Problem. Below this line is the material. Write out only its lines from the one containing "Task: Remove the" through the one containing "Click the gear", both kept, exactly.

Data supplied.
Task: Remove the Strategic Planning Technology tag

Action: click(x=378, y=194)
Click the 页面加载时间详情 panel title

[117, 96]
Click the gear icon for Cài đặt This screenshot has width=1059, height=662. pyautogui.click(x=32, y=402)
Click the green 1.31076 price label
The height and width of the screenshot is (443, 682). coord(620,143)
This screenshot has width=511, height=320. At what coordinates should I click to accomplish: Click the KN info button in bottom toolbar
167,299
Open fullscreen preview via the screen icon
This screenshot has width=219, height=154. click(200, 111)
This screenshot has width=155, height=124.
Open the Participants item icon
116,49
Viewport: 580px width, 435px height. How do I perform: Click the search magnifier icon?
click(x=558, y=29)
...
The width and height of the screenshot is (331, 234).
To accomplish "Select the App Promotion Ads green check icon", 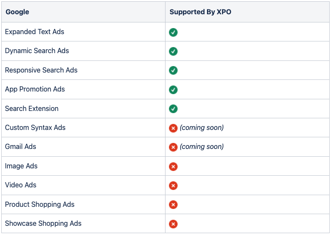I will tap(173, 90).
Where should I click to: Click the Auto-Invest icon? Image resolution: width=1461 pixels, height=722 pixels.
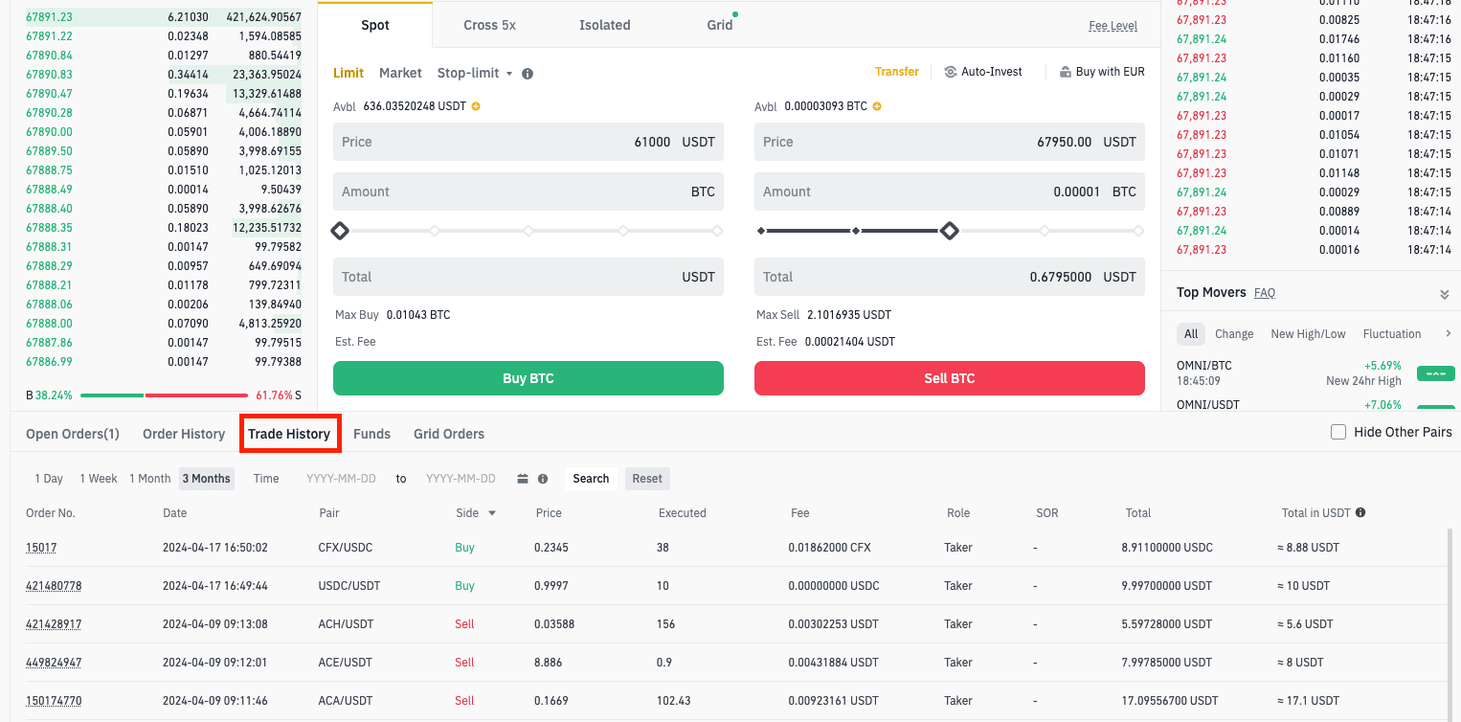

Written answer.
Task: Remove the Strategic Planning Technology tag

Action: click(x=378, y=194)
Click the 页面加载时间详情 panel title

[117, 96]
Click the gear icon for Cài đặt This screenshot has width=1059, height=662. pyautogui.click(x=32, y=402)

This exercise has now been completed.